Um dos aspectos centrais na mostra que estará patente até 5 de Junho na Gulbenkian passa por romper com a ideia de fragmentação na obra de Almada, e mostrar que toda ela é percorrida e animada de um mesmo sopro vital como, de resto, já o havia sinalizado perfeitamente David Mourão-Ferreira: «Toda a sua obra nos oferece um admirável exemplo, porventura único em todo o mundo, de poesia total, numa frase sincrética, milagrosamente anterior às nossas pobres, esquemáticas e escolares divisões da poesia em géneros, da Arte em ‘artes’».
Nos sete núcleos temáticos em que a exposição se organiza constrói-se um percurso que rompe com a hierarquia entre os diferentes suportes, meios e técnicas, há uma tentativa de captar o sentido de expansão do menino de olhos de gigante, aquele que deixou bem claro isto: «As pessoas que mais admiro são aquelas que nunca acabam». É natural assim que as obras de Almada nesta mostra não sigam uma lógica historiográfica, não estejam alinhadas segundo etapas, mas reflitam «a inesgotável energia criativa» de um autor que se ergueu tão alto e alcançou tão longe que se impôs como «um farol na sua época».

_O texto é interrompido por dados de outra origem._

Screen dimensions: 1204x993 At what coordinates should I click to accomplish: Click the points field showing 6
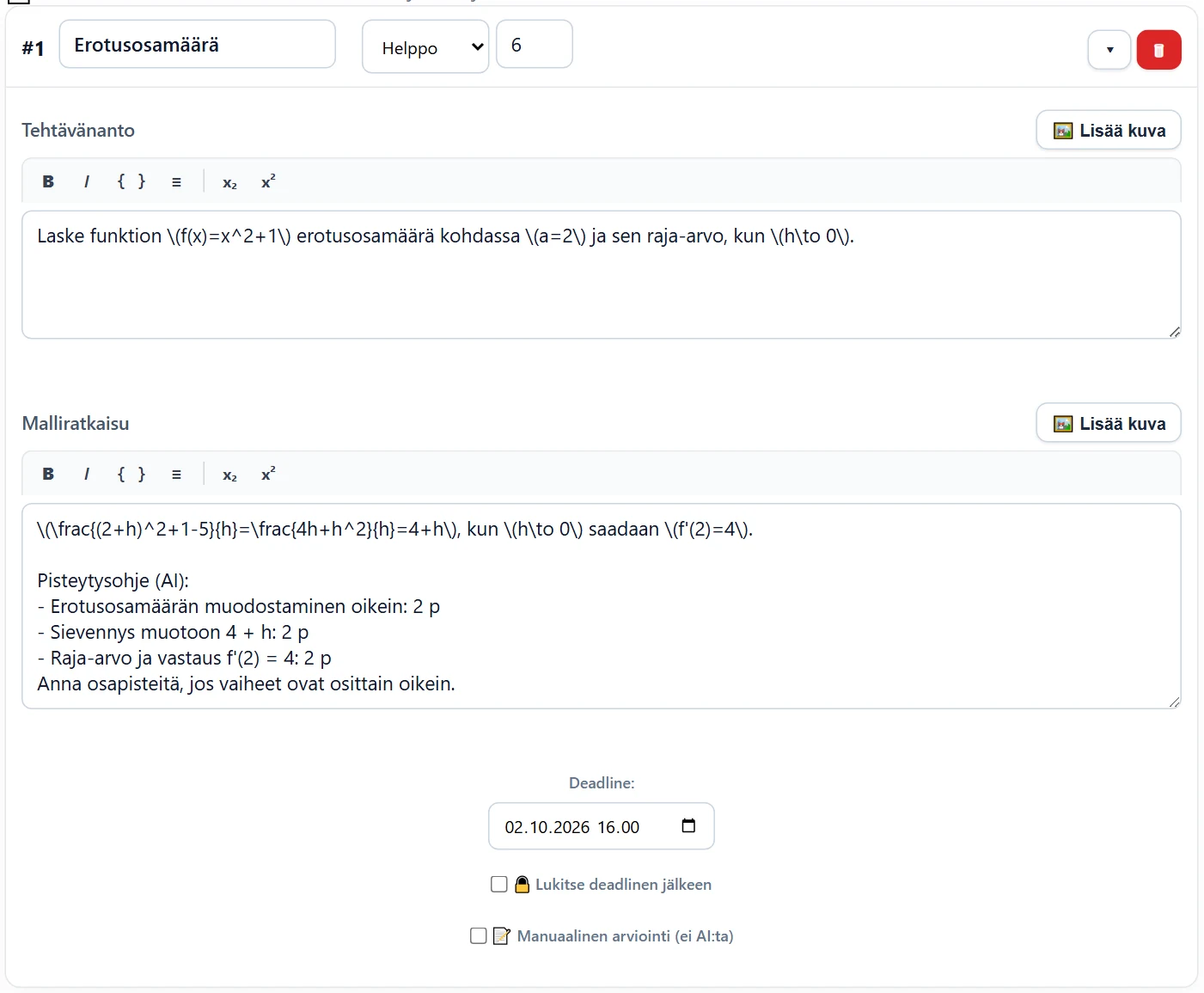click(x=535, y=45)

O cuidado e a inteligência evidenciados na organização dos trabalhos de Almada conferem a esta mostra um efeito de espetacularidade, e se as peças são espantosas por si, as relações que estabelecem, os reflexos que encaminham, criam uma sensação de movimento e até de narrativa, como se uma peça tivesse a chave da outra, se abrissem e explorassem, como se os nossos passos perdidos entre elas nos fizessem partilhar a própria alegria visionária de Almada. Como notou Vítor Falcão: «Não há um desânimo, não há um desvio, não há uma transigência na acção revolucionária e demolidora exercida por Almada Negreiros. Não se nota uma paragem, uma incoerência, uma incerteza na sua acção construtiva e inovadora».

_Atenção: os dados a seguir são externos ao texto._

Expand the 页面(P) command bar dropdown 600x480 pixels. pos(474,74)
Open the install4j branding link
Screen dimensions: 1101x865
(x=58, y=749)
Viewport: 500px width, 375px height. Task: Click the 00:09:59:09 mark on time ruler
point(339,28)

«Tinham medo da estupidez»
O que temos assim é o próprio festejo destas obras ao verem-se reunidas. A forma como um pequeno desenho, um esquisso, uma experiência ou brincadeira dessas que acabavam perdidas nas mesas dos cafés ou confiadas às mãos dos amigos que por elas mostrassem algum apreço, surgem junto das grandes pinturas. Há, portanto, um resgate de minudências espantosas que não se acanham por estar ao lado das obras mais conhecidas do artista, aquelas que nos são hoje de tal modo familiares que se tornaram ícones do nosso modernismo. E nisto a exposição alcança o enorme mérito de nos fazer respirar o ar de um outro tempo, fervilhante, estrondoso e com ânsia de maravilhar e provocar, nos espíritos sufocantes, aviltamento. Maria José Almada Negreiros ilustra bem a diferença que se sente de lá para cá, dizendo que «nestas poucas dezenas de anos deu-se uma grande mudança relativamente à Criação. Há uma ânsia em mostrar-se, parece que a água vai acabar. Ora o importante para Almada e os companheiros era fazer. Pouco lhes interessavam as famas, só não queriam ouvir coisas estúpidas. A estupidez era do que tinham mais medo».